On 8/25/2019 12:54 PM, rchozick rchozick@aol.com [ap-gto] wrote:


The issue is not the length of time for the flat for flat purposes. The
issue is that it is my understanding that the CMOS camera itself should
not ever have an exposure less than three seconds.
OK; whatever works for you. ZWO specifies the cameras as good for exposures as short as 32 microseconds, which is a lot shorter than 3 seconds.

I think this thread has reached its conclusion, so I will not post further to it.

--- Mike


Robert Chozick
 

I agee. Enjoy your camera. 

Robert 


On Aug 25, 2019, at 12:03 PM, Mike Dodd mike@... [ap-gto] <ap-gto@...> wrote:

 

On 8/25/2019 12:54 PM, rchozick rchozick@... [ap-gto] wrote:
>
>
> The issue is not the length of time for the flat for flat purposes. The
> issue is that it is my understanding that the CMOS camera itself should
> not ever have an exposure less than three seconds.

OK; whatever works for you. ZWO specifies the cameras as good for
exposures as short as 32 microseconds, which is a lot shorter than 3
seconds.

I think this thread has reached its conclusion, so I will not post
further to it.

--- Mike


Dale Ghent
 


I have to say that makes Zero sense. I think you may be confusing that with something else, but I can’t think of what that might be. There is nothing inherent to CMOS sensors that dictates a minimum exposure time. In fact CMOS sensors are regularly used for high speed captures in the astronomy world and outside of it. CMOS sensors are the domain of consumer and professional cameras of all sorts and are used all the time with millisecond exposures. 

On Aug 25, 2019, at 12:54 PM, rchozick rchozick@... [ap-gto] <ap-gto@...> wrote:

The issue is not the length of time for the flat for flat purposes. The issue is that it is my understanding that the CMOS camera itself should not ever have an exposure less than three seconds.   I always take my flats at around 30,000 ADU.  I adjust the exposure to get there.  To get there with my flat machine I have to put in neutral density film. 


On Aug 25, 2019, at 6:41 AM, Dale Ghent daleg@... [ap-gto] <ap-gto@...> wrote:

 


The only goal with flats is to get an illuminated frame from an evenly-lit light source, where the histogram is a nice hump centered at the %50 point. It doesn't have to be perfectly nailed at 50%. in truth, a flat is alright so long as no pixels are clipped one way or the other, but a perfect flat will look like that.

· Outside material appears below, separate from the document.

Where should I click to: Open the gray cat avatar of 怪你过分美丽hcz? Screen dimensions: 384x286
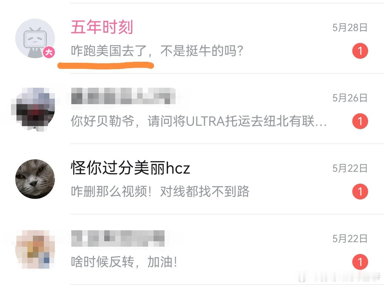pos(35,179)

Obviously, getting that kind of result with an correct (or, adequate) exposure time is going to be specific to every setup, from optics speed and sensor settings, to the intensity of the flat light source - as well as considerations for any annoying interactions such as the rolling shutter one I mentioned. So there really isn't (and shouldn't be) a "rule" when it comes to exposure length and flats.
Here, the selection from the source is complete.